In this paper, we have estimated structural models of housing supply and demand for several countries. The separate treatment of number and quality of dwellings has allowed us a reasonable identification of the two sides of the market, and pointed towards some possible reasons for differences between the behaviour of the housing markets in these countries. With only four countries in our data set, it is not possible to demonstrate conclusively that these cross-country differences are the results of the institutional and other differences discussed in the previous section, but they are likely to be important parts of the story.

In particular, the results for the UK seem to indicate that countries with supply constraints on land and generally slow population growth might have housing construction cycles with lower amplitude than those in countries where population growth is relatively higher and where there is more scope to expand residential development. If housing demand displayed similar interest sensitivity in all countries, we should expect that movements in rates would be translated more into price than volume movements in countries where these supply constraints are important. Notwithstanding recent developments in housing prices in Australia and elsewhere, we should therefore expect both structure and land prices to be less cyclical (and quantities more cyclical) on average in countries like Australia and the US than in continental Europe or Japan.
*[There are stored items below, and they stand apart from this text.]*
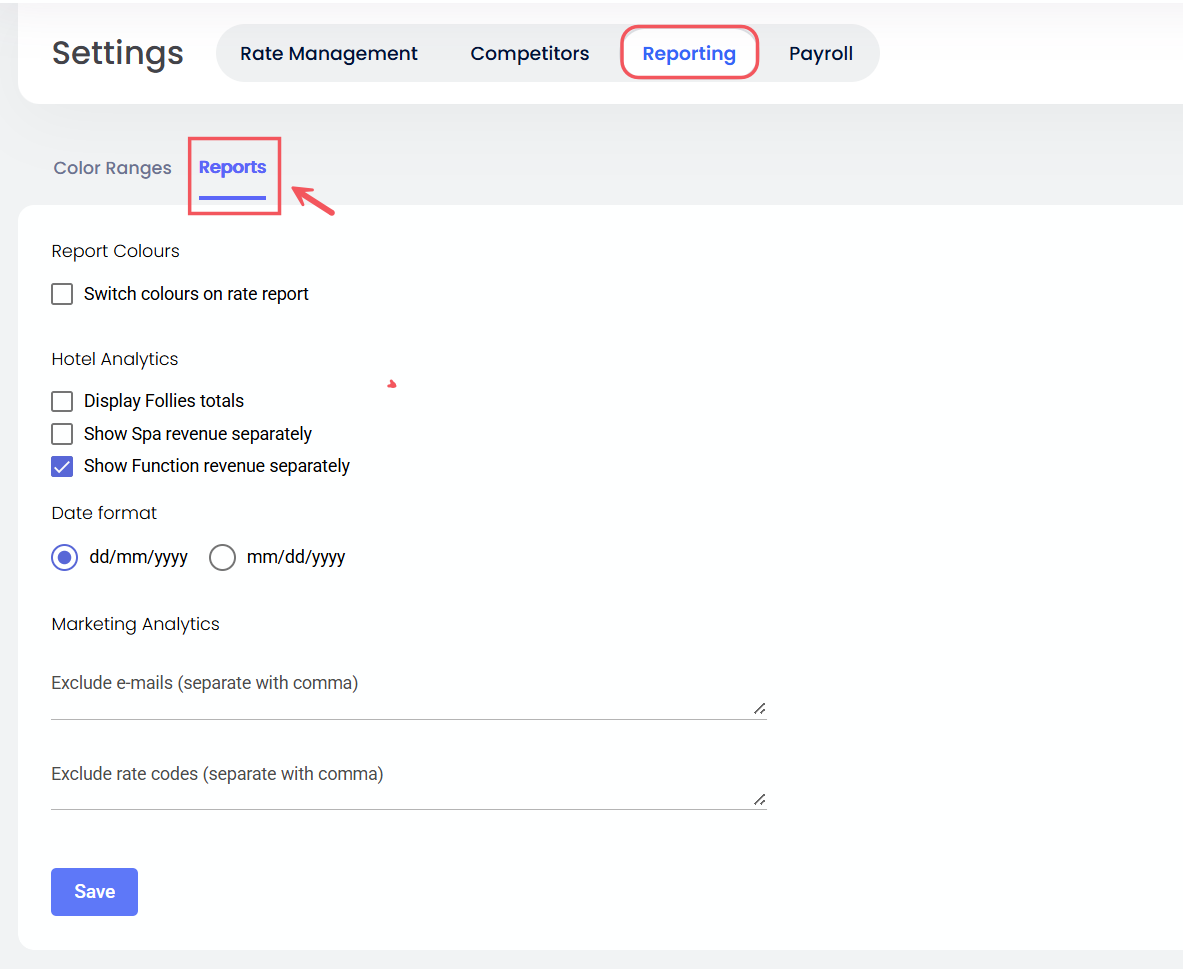Switch to the Competitors tab
Screen dimensions: 1183x969
coord(529,54)
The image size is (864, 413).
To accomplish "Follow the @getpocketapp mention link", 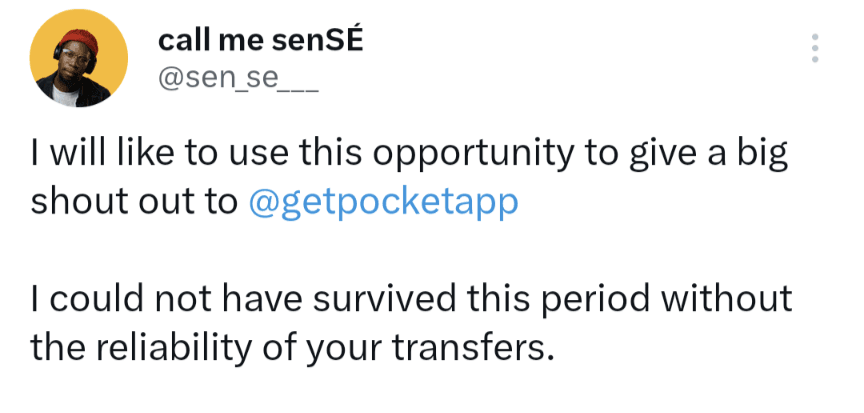I will pos(384,203).
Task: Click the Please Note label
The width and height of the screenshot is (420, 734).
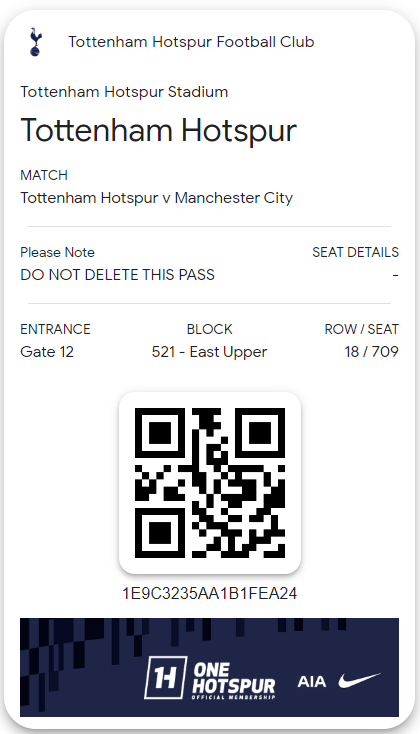Action: 57,252
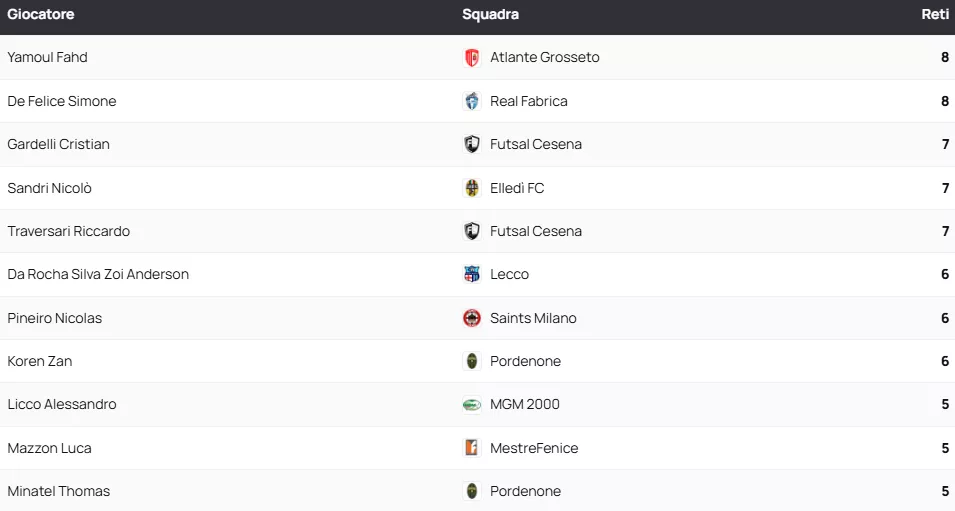
Task: Click the Pordenone logo in Koren Zan's row
Action: [x=472, y=361]
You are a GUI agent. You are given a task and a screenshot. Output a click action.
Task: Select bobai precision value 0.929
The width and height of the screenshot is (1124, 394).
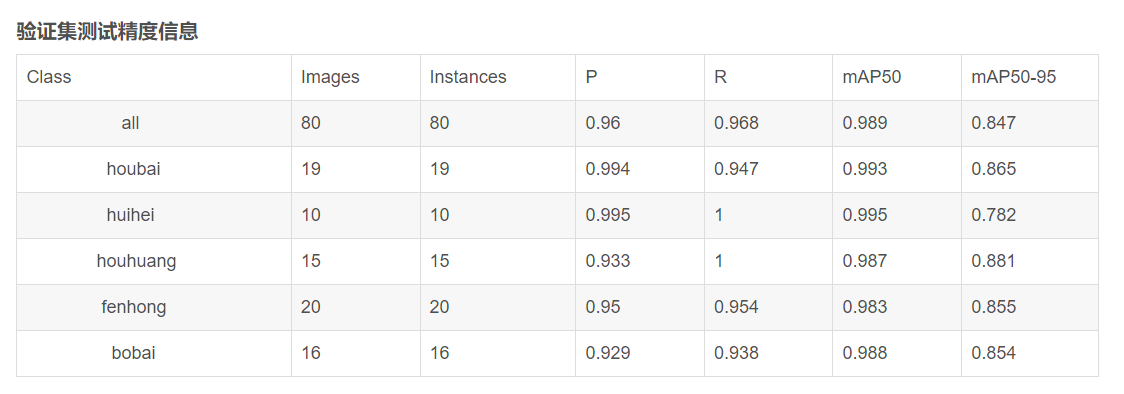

It should also be expected that cycles in quantities would be more a feature of the Australian data, while the UK, with otherwise similar institutions in the mortgage market, would be more subject to cycles in housing prices.

Institutional details in the housing finance market also have a role in explaining the differing behaviour of construction and housing prices across countries and through time, and considerably complicate the story. The details of taxation arrangements and government intervention in the housing market might also make a difference, by determining where on the yield curve the mortgage market tends to operate.

We have estimated reasonably consistent, structurally motivated models for housing construction activity for a range of developed countries. However, these models do differ, and would be likely to have differed more if we had been trying to tune the individual country models closer to the data in each country. Quantitative findings about construction behaviour and policy transmission in one country are therefore likely to be inapplicable for other countries with different institutions. Although we have drawn out several likely factors explaining the differences in cyclicality and interest sensitivity in housing construction across countries, it is possible that these are not the only ones. Further research on these differences would therefore seem desirable in order to know whether lessons from one country are applicable to another.